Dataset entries
BEGIN
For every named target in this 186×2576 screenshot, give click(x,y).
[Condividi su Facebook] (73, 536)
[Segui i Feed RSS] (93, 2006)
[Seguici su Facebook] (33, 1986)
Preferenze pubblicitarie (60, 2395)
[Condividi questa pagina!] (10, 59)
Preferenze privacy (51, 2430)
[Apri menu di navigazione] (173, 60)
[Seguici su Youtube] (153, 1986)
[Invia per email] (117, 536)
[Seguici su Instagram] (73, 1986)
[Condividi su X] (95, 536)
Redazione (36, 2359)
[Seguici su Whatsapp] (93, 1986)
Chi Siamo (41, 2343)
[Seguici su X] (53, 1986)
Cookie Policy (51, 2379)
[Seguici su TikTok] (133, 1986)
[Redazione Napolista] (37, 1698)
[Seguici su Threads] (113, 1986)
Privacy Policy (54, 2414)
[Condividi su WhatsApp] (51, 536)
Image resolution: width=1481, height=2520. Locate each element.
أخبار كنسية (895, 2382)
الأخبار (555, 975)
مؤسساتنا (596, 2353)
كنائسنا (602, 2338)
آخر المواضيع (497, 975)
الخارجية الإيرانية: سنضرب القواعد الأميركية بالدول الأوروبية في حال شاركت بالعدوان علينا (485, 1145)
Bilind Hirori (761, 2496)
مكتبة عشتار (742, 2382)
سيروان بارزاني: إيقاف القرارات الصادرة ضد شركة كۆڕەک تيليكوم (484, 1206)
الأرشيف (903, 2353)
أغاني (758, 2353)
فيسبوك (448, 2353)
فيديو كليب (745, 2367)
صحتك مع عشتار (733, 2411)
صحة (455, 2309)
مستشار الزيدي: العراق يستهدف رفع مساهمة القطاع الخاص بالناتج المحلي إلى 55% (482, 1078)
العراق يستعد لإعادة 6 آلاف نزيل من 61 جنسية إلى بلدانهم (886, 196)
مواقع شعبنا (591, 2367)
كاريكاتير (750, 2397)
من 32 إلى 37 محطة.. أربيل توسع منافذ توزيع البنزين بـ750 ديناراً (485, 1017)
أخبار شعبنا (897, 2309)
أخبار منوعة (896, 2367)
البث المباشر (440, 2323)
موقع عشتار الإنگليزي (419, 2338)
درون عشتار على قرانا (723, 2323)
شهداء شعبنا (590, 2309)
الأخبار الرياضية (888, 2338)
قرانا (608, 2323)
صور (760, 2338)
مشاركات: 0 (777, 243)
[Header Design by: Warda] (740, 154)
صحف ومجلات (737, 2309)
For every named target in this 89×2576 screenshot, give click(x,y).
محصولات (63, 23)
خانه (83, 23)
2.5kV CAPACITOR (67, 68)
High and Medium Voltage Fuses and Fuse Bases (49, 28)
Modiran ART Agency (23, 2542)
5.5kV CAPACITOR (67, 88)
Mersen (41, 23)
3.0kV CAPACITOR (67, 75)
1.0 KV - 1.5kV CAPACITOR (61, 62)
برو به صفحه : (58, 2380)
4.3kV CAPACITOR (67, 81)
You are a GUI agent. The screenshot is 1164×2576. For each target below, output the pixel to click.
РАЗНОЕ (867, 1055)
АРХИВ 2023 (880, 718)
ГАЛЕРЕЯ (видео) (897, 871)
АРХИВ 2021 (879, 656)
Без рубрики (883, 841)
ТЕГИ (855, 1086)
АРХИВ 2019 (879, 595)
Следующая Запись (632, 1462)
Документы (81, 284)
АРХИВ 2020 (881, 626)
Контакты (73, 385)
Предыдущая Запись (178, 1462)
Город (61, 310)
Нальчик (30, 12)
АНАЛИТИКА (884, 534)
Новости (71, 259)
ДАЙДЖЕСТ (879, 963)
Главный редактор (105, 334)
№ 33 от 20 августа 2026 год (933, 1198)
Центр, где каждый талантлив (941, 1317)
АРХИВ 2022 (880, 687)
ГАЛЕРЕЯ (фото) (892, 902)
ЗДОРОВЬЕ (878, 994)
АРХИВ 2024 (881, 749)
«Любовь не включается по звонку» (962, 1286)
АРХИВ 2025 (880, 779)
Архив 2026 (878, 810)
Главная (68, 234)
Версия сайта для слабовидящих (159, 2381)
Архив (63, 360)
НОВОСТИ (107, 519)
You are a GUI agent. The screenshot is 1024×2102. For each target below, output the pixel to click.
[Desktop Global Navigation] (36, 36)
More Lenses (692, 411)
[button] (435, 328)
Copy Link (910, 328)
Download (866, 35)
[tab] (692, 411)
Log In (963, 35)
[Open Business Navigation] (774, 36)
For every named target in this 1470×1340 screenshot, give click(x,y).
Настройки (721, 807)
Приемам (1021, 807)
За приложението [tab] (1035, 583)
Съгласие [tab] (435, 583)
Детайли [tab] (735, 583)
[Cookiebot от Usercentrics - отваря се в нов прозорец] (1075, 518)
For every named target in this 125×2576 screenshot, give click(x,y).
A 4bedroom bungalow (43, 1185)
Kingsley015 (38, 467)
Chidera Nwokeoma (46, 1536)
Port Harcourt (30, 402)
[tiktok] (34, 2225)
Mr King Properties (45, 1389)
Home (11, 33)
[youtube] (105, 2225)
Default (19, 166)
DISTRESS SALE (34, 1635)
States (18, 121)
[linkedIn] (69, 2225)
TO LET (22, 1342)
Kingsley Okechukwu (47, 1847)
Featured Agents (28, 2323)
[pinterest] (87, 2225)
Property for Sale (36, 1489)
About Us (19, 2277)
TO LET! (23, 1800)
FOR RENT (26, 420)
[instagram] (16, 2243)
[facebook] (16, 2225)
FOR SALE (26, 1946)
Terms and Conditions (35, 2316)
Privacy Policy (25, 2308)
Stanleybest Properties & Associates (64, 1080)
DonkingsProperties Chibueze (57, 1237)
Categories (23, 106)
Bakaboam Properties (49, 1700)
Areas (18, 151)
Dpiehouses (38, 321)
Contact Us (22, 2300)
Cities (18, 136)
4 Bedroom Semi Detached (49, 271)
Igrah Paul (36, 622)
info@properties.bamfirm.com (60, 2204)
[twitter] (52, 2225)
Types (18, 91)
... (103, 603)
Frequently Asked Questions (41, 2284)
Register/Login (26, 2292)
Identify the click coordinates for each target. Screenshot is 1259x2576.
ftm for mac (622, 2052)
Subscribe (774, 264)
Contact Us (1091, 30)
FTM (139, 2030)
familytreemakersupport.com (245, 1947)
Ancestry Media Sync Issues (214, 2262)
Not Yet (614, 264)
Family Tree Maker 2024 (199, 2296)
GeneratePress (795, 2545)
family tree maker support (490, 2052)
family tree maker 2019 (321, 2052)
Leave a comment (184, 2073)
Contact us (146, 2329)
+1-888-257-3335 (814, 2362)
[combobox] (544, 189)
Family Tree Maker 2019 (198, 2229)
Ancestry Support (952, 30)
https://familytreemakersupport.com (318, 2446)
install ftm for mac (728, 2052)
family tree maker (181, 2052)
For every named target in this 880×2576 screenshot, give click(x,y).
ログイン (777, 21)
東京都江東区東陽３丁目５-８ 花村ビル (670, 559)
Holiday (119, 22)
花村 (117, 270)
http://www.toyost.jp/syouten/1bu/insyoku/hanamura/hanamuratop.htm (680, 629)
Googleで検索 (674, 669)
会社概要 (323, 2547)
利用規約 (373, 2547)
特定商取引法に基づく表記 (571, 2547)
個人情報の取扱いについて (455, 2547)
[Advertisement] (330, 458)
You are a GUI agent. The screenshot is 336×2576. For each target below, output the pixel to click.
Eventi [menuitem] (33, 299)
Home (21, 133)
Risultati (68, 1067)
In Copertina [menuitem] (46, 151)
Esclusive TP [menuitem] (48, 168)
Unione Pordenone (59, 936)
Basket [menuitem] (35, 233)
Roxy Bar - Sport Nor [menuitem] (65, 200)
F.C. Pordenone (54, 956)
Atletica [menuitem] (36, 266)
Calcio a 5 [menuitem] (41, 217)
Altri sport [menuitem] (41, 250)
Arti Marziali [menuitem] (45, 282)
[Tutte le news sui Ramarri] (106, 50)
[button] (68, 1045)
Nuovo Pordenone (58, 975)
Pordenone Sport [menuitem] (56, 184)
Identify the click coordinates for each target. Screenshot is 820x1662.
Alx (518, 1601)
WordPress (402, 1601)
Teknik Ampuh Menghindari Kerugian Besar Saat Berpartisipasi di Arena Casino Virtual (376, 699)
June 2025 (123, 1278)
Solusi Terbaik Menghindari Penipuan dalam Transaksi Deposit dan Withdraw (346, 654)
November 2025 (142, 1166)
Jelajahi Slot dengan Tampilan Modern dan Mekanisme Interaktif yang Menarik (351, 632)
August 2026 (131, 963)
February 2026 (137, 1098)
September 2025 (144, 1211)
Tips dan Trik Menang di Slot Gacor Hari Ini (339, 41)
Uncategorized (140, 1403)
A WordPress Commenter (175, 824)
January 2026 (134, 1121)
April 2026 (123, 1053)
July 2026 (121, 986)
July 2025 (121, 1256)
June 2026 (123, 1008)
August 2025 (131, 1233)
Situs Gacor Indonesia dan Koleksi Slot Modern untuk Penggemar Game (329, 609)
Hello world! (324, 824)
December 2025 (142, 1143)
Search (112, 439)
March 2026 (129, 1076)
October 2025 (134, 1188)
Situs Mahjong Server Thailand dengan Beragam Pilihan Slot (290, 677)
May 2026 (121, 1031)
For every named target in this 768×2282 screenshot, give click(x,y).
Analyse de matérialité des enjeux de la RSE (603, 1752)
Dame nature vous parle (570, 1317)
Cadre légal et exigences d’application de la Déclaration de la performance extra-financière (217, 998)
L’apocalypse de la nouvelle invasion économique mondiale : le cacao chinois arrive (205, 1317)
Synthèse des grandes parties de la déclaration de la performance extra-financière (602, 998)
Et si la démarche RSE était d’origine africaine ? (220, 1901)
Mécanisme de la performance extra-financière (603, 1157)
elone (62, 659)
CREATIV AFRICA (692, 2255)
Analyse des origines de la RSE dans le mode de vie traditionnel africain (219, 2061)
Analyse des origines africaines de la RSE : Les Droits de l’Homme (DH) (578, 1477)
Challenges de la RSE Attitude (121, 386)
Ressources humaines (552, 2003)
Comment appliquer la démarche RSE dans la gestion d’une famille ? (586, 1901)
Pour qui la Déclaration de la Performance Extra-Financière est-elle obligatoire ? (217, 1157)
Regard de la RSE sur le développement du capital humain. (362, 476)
END
Both the line containing "[tiktok] (34, 2225)" and the line containing "Basket [menuitem] (35, 233)" belong in the answer. Print them and every line above that falls between them exactly, and no others.

[tiktok] (34, 2225)
Mr King Properties (45, 1389)
Home (11, 33)
[youtube] (105, 2225)
Default (19, 166)
DISTRESS SALE (34, 1635)
States (18, 121)
[linkedIn] (69, 2225)
TO LET (22, 1342)
Kingsley Okechukwu (47, 1847)
Featured Agents (28, 2323)
[pinterest] (87, 2225)
Property for Sale (36, 1489)
About Us (19, 2277)
TO LET! (23, 1800)
FOR RENT (26, 420)
[instagram] (16, 2243)
[facebook] (16, 2225)
FOR SALE (26, 1946)
Terms and Conditions (35, 2316)
Privacy Policy (25, 2308)
Stanleybest Properties & Associates (64, 1080)
DonkingsProperties Chibueze (57, 1237)
Categories (23, 106)
Bakaboam Properties (49, 1700)
Areas (18, 151)
Dpiehouses (38, 321)
Contact Us (22, 2300)
Cities (18, 136)
4 Bedroom Semi Detached (49, 271)
Igrah Paul (36, 622)
info@properties.bamfirm.com (60, 2204)
[twitter] (52, 2225)
Types (18, 91)
... (103, 603)
Frequently Asked Questions (41, 2284)
Register/Login (26, 2292)
Identify the click coordinates for each target. Screenshot is 1259x2576.
ftm for mac (622, 2052)
Subscribe (774, 264)
Contact Us (1091, 30)
FTM (139, 2030)
familytreemakersupport.com (245, 1947)
Ancestry Media Sync Issues (214, 2262)
Not Yet (614, 264)
Family Tree Maker 2024 (199, 2296)
GeneratePress (795, 2545)
family tree maker support (490, 2052)
family tree maker 2019 (321, 2052)
Leave a comment (184, 2073)
Contact us (146, 2329)
+1-888-257-3335 (814, 2362)
[combobox] (544, 189)
Family Tree Maker 2019 (198, 2229)
Ancestry Support (952, 30)
https://familytreemakersupport.com (318, 2446)
install ftm for mac (728, 2052)
family tree maker (181, 2052)
For every named target in this 880×2576 screenshot, give click(x,y).
ログイン (777, 21)
東京都江東区東陽３丁目５-８ 花村ビル (670, 559)
Holiday (119, 22)
花村 (117, 270)
http://www.toyost.jp/syouten/1bu/insyoku/hanamura/hanamuratop.htm (680, 629)
Googleで検索 (674, 669)
会社概要 (323, 2547)
利用規約 (373, 2547)
特定商取引法に基づく表記 (571, 2547)
個人情報の取扱いについて (455, 2547)
[Advertisement] (330, 458)
You are a GUI agent. The screenshot is 336×2576. For each target below, output the pixel to click.
Eventi [menuitem] (33, 299)
Home (21, 133)
Risultati (68, 1067)
In Copertina [menuitem] (46, 151)
Esclusive TP [menuitem] (48, 168)
Unione Pordenone (59, 936)
Basket [menuitem] (35, 233)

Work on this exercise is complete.